WHAT TO PRODUCE: In the listing below, copy out the lines from the line with "You are a GUI" to the line with "The width and", both included, with no changes. Omit the pictures from your copy.

(Listing for finding displayed items)

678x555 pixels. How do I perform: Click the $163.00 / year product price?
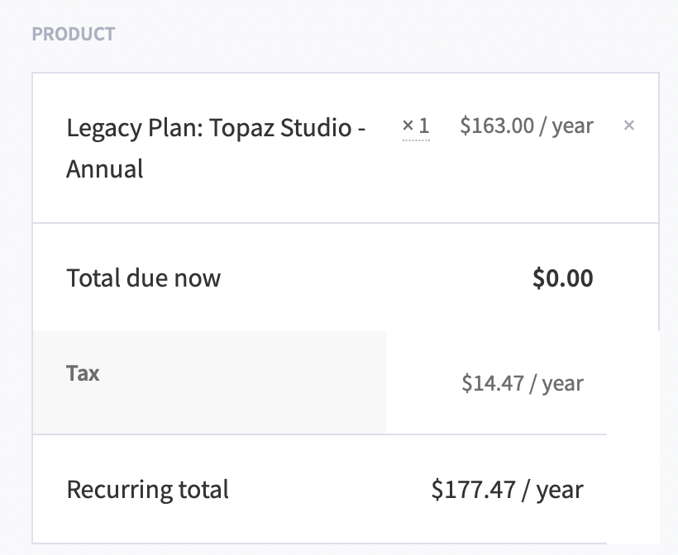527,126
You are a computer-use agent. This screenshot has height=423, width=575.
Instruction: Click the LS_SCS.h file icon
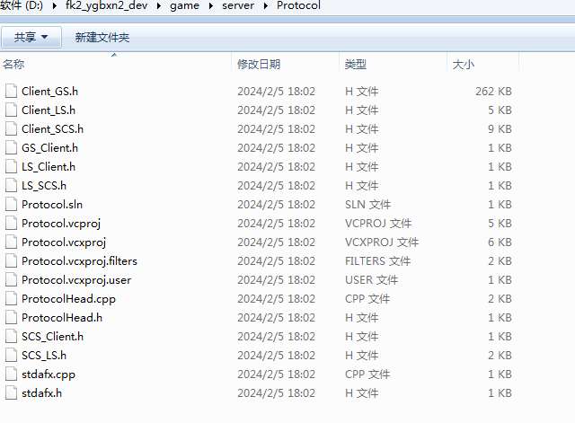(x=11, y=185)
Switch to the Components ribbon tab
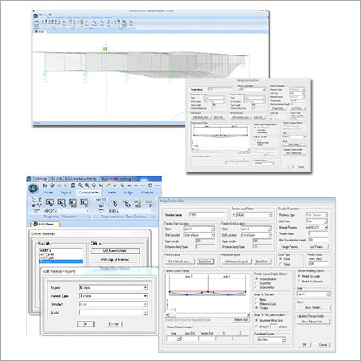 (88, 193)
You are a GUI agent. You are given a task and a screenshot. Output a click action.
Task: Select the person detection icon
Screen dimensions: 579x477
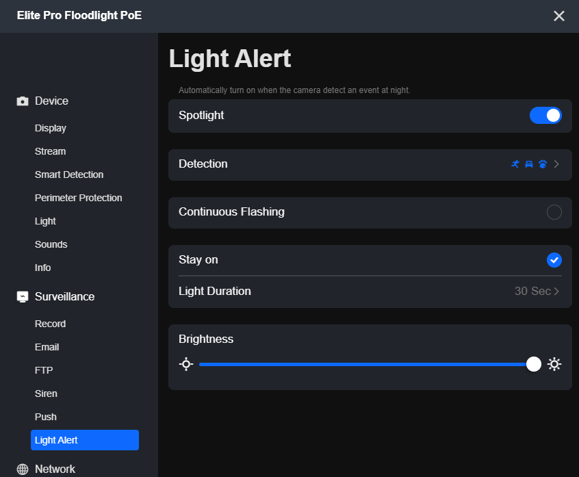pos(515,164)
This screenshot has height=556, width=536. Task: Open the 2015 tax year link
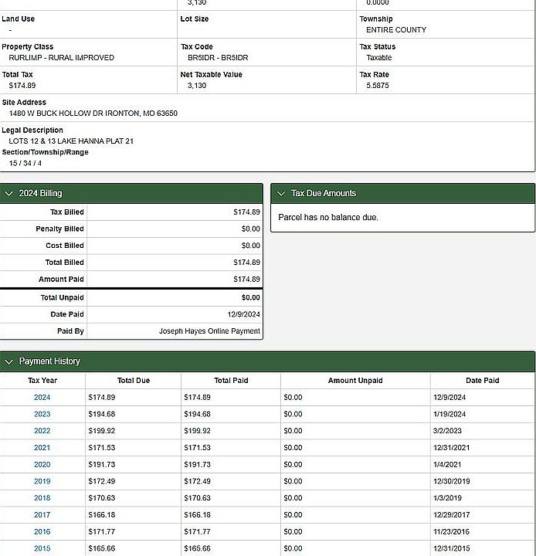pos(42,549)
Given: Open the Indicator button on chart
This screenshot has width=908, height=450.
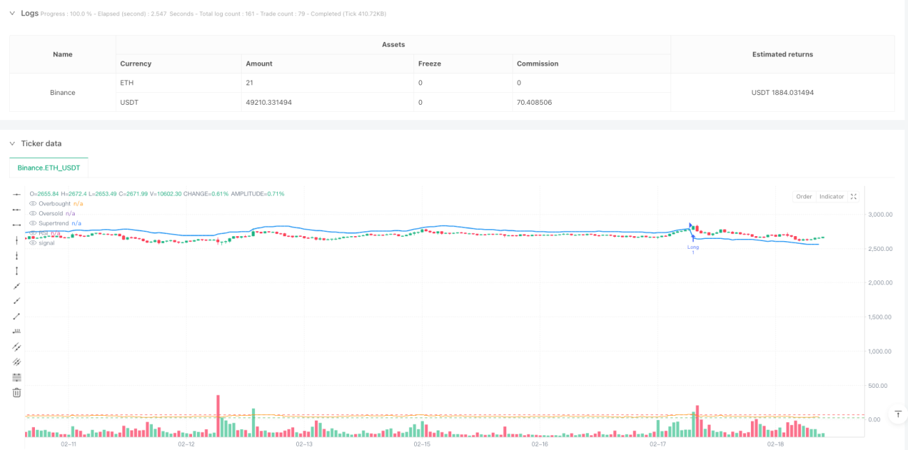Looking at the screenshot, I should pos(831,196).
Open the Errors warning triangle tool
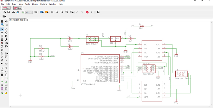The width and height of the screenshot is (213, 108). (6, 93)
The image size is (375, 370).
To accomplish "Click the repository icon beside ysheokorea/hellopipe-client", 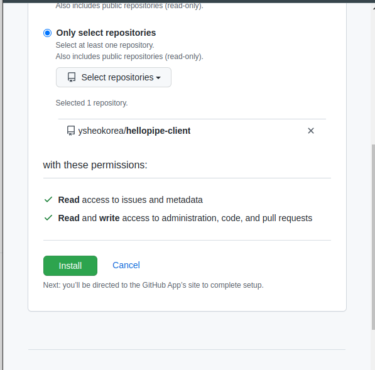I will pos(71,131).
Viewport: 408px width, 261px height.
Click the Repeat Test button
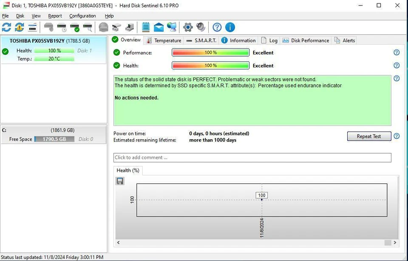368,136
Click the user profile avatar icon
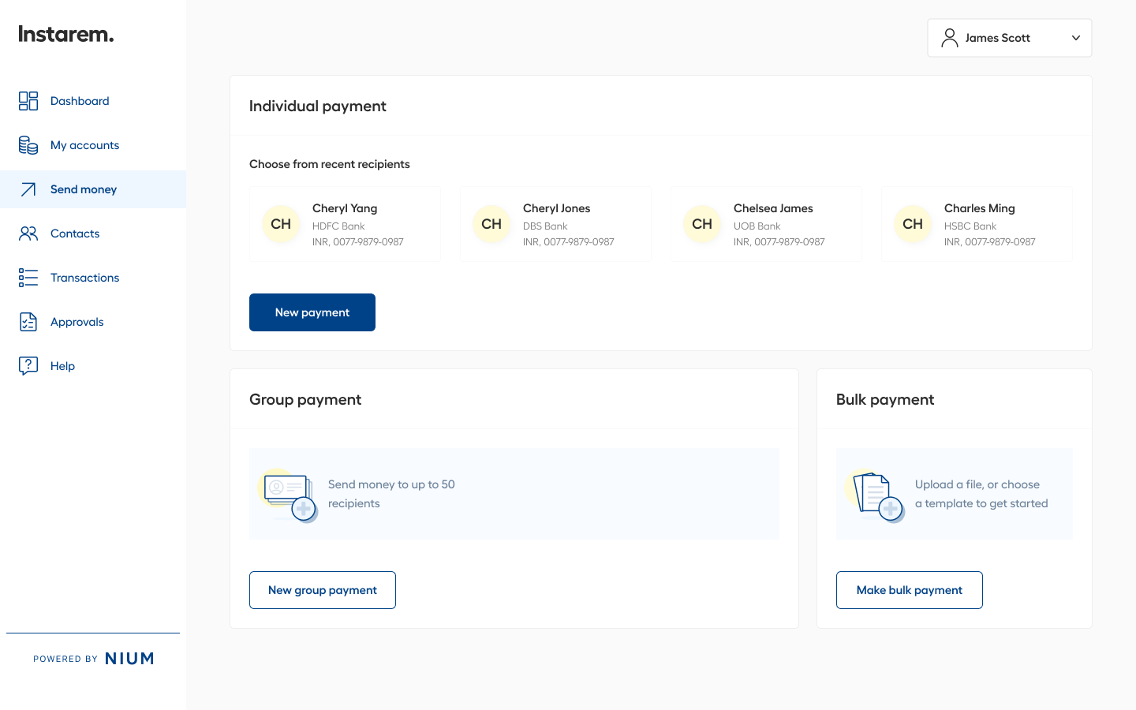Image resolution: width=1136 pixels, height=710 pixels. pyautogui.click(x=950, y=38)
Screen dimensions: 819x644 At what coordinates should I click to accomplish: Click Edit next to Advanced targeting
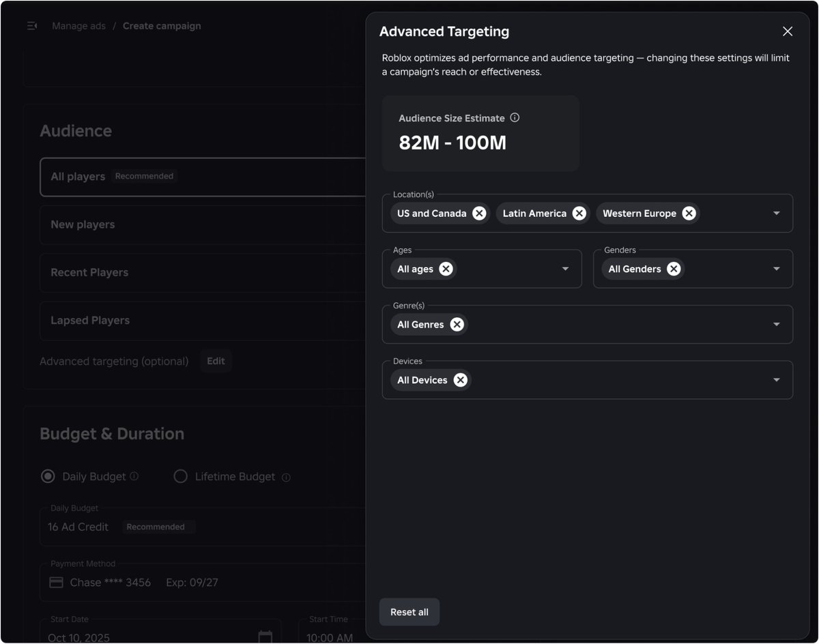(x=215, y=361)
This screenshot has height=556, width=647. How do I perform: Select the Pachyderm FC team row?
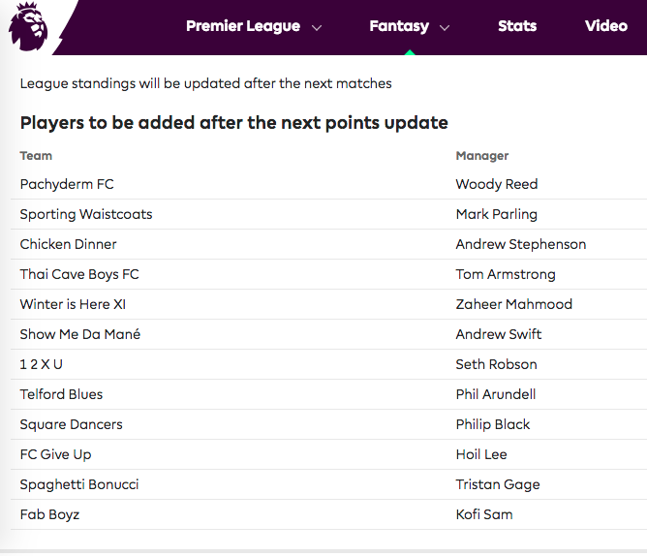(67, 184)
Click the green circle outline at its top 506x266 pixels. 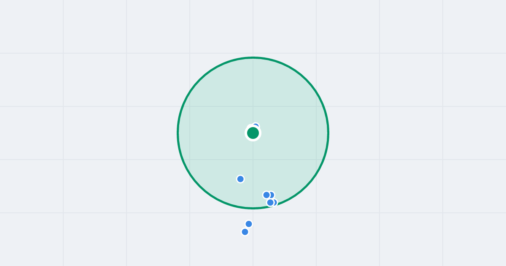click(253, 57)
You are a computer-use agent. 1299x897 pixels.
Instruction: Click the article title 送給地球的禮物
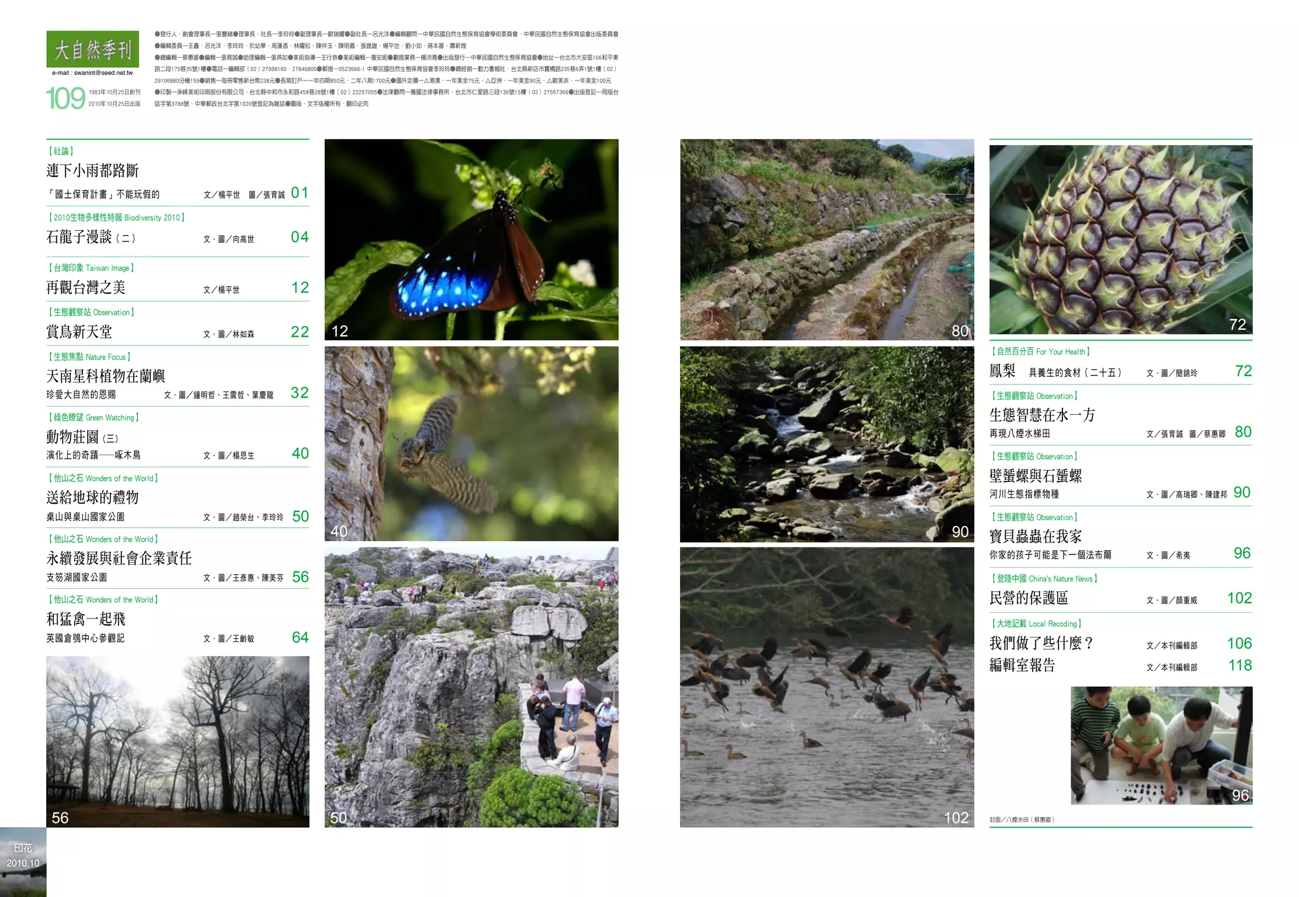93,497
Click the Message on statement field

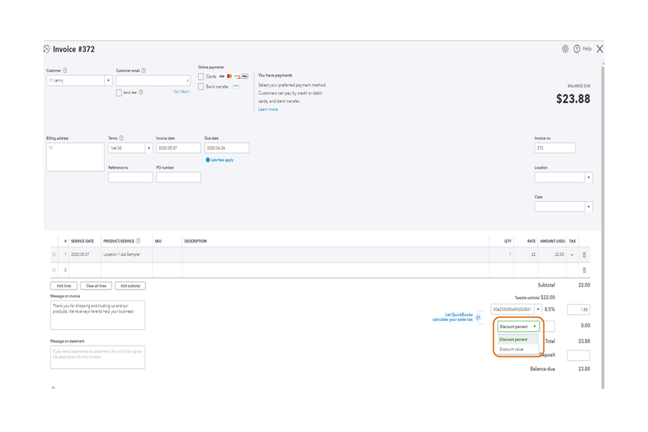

FINAL RESULT:
You are a GUI agent. You are given a task and a screenshot. Output a click action.
Task: Select the person detection icon
Screen dimensions: 579x477
pos(515,164)
This screenshot has height=556, width=536. Task: Open the 2015 tax year link
pos(42,549)
Given: Open the Indicator button on chart
This screenshot has width=908, height=450.
Looking at the screenshot, I should pos(831,196).
Open the Errors warning triangle tool
The width and height of the screenshot is (213, 108). (6, 93)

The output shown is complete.